In the lower Chamber of Deputies, where the 16-month-old government holds a more comfortable margin, Conte won a first confidence vote on Monday.
Last week, Renzi yanked his two ministers from his small, centrist Italia Viva (Italy Alive) party, in a spat over how much control Conte would hold in deciding how the EU largesse gets spent.
Renzi has hammered away at what he depicted as Conte's less-than-bold response to fighting the pandemic, including how funds will be spent to revive Italy's battered economy, already stagnant for years before COVID-19 struck.
Even though he triggered Conte's political crisis, within hours of the Senate vote, Renzi indicated he would consider returning to the coalition if asked. That is a bold stance, considering the Democrats, a main coalition partner, ruled out making any coalition deal with defector Renzi.
A few of the votes in Conte's favor came from the tiny ranks of senators-for-life, who only occasionally come to Parliament to cast votes.
Among them was Liliana Segre, a 90-year-old Holocaust survivor and senator-for-life who traveled from Milan to vote, Segre was made a senator-for-life by Italy's president to honor her work in keeping the memory of the Holocaust alive by speaking to students in schools throughout the nation.

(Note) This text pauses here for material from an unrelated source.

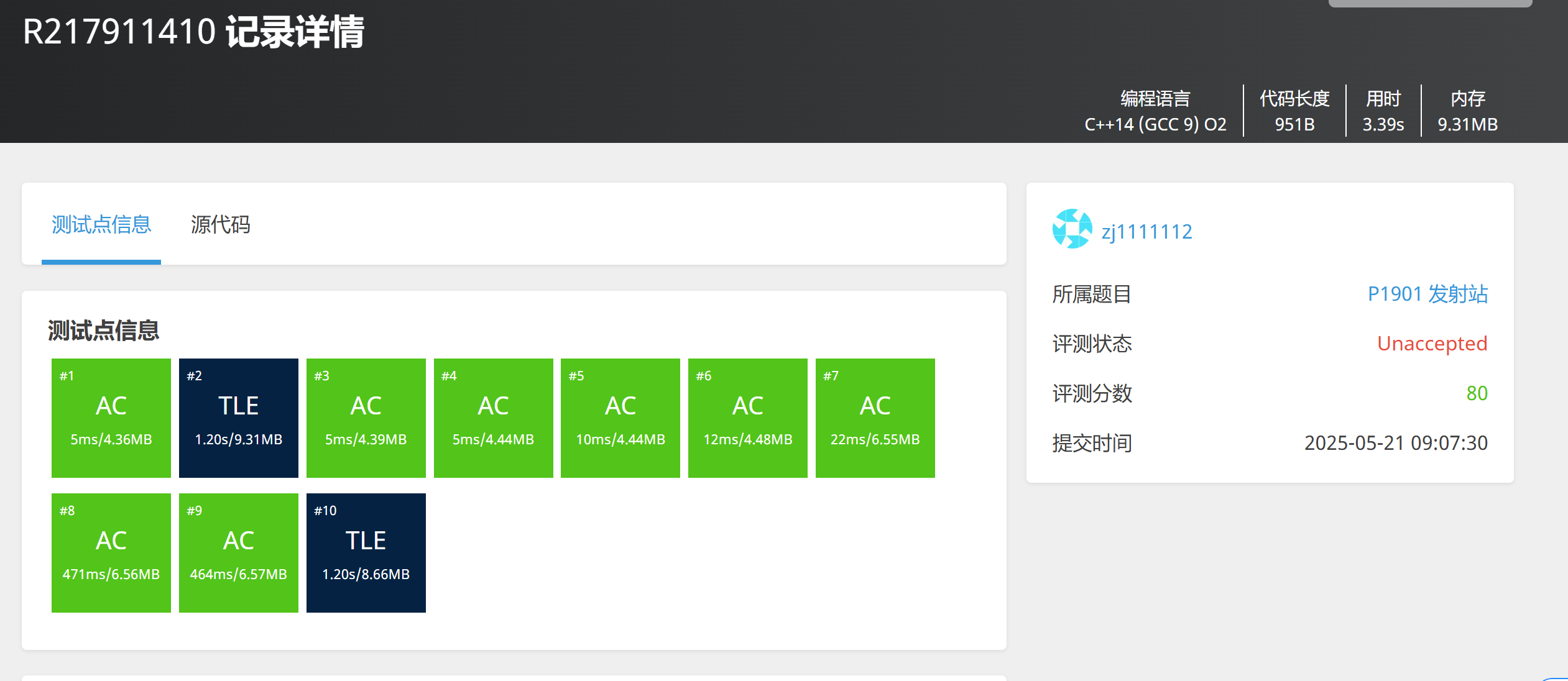Open test case #6 result tile
This screenshot has width=1568, height=681.
(x=748, y=418)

If Conte's coalition does fold, and no solid one can be tapped to replace it, elections two years early could result. But Mattarella is considered unlikely at this point to choose that option, given the difficulty of organizing a campaign and vote during a pandemic.
In boasting of how much EU pandemic recovery aid should be coming Italy's way, Conte held himself out as staunchly pro-EU in a bid to appeal to centrists. But that is a stance in striking contrast with the oft-euroskeptic view from some in his senior coalition partner, the populist 5-Star Movement.
Renzi and the 5-Stars had clashed over the Movement's refusal to accept EU loan money to help reinforce Italy's health care system.
In Brussels, EU officials were following Italian political developments with concern.
EU Vice President Valdis Dombrovskis expressed hope that Italy's "political instability would not compromise" Italy's already "substantial" preparation of the recovery plan. He noted that Italy is by far the largest recipient of pandemic funding.